Directly get tangent vector of Bloch sphere from quantum state (qubit)?

Question

We know that Bloch sphere is a good way to represent a qubit(two energy quantum systems). Now I want to know the tangent vector in Bloch sphere, e.g. for states $\frac{1}{\sqrt{2}}\left( \begin{array}{c} 1\\ e^{i\varphi}\\ \end{array} \right) $, or equivalently with $x,y,z$ coordinate:$\left( \begin{array}{c} \cos\varphi\\ \sin\varphi\\ 0\\ \end{array} \right) $. We can calculate the tangent vector by $\partial _{\varphi}\left( \begin{array}{c} \cos\varphi\\ \sin\varphi\\ 0\\ \end{array} \right) =\left( \begin{array}{c} -\sin\varphi\\ \cos\varphi\\ 0\\ \end{array} \right) $.

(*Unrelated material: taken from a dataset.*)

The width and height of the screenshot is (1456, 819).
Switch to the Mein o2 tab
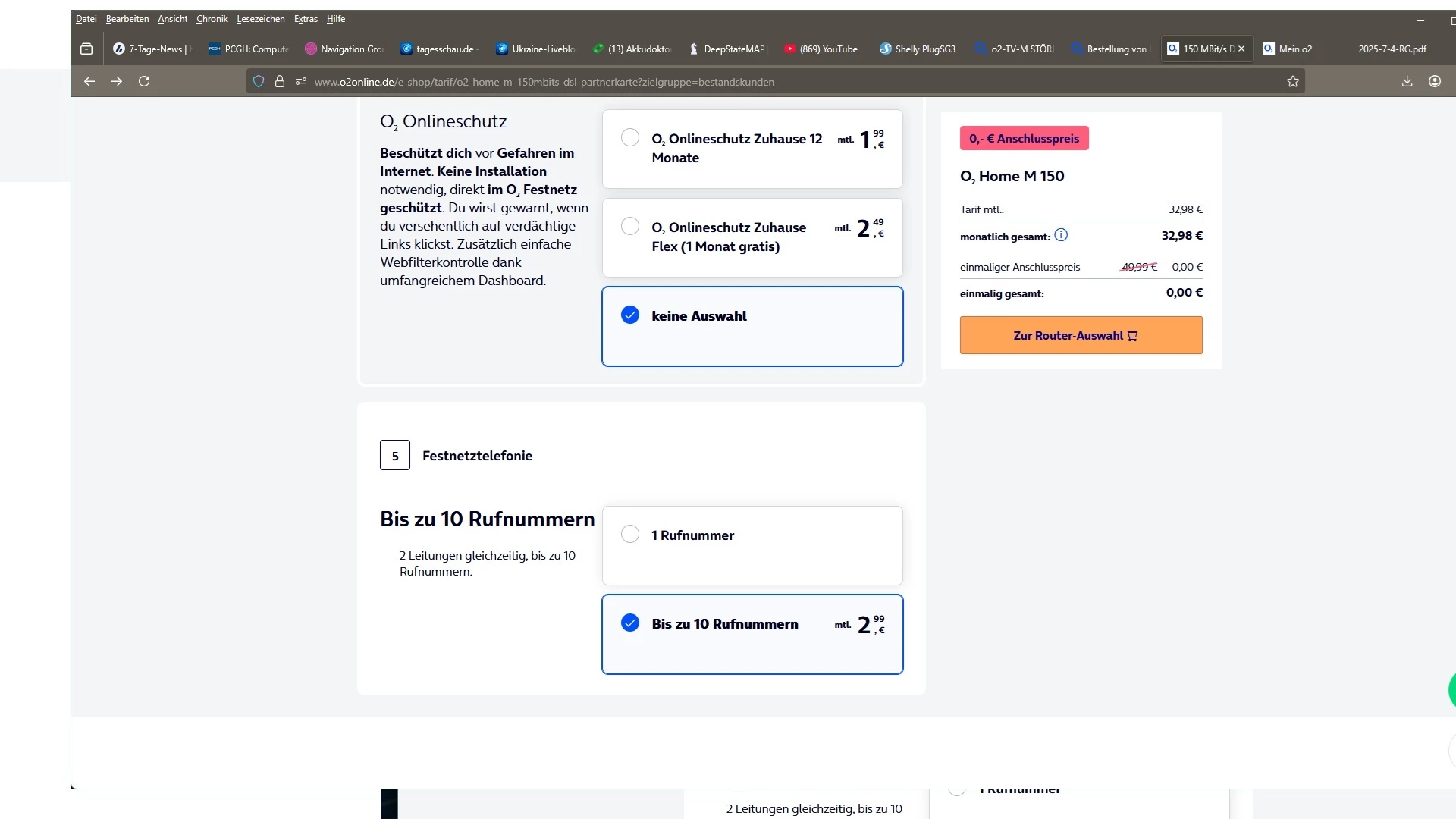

My question is, is there a way to calculate a quantity similar to $\left( \begin{array}{c} -\sin\varphi\\ \cos\varphi\\ 0\\ \end{array} \right) $ without refer to $x,y,z$ coordinates? Because I want to see what the tangent vector correspond to $n$-qubits instead of single qubit case, in that case, we can't seek help from $x,y,z$ coordinates.

Answer 1

I think the crucial point is that why we could represent a qubit by a sphere is that they could be represented as coherent state: any state is just $e^{i\hat{n}\cdot S}\left|\uparrow\right\rangle_z$, when as a qubit you choose $S_i=\frac{1}{2}\sigma_i$ to be Pauli matrix and $\left|\uparrow\right\rangle_z=\left(\begin{array}{c}1\\ 0\end{array}\right)$and as a vector you choose $\left|\uparrow\right\rangle_z=\left(\begin{array}{c}1\\ 0\\0\end{array}\right)$ and $S$ the generator of rotating vectors -- the Lie algebra of $SU(2)$ is the same as $SO(3)$, which means that the commutation relation of $S_i$ in these two cases are the same. Thus when you calculate $\partial_\varphi |\psi\rangle$ in the two case, treat $S$ as some abstract operators with commutation relation and finally put its true form back. Thus the result should be the same.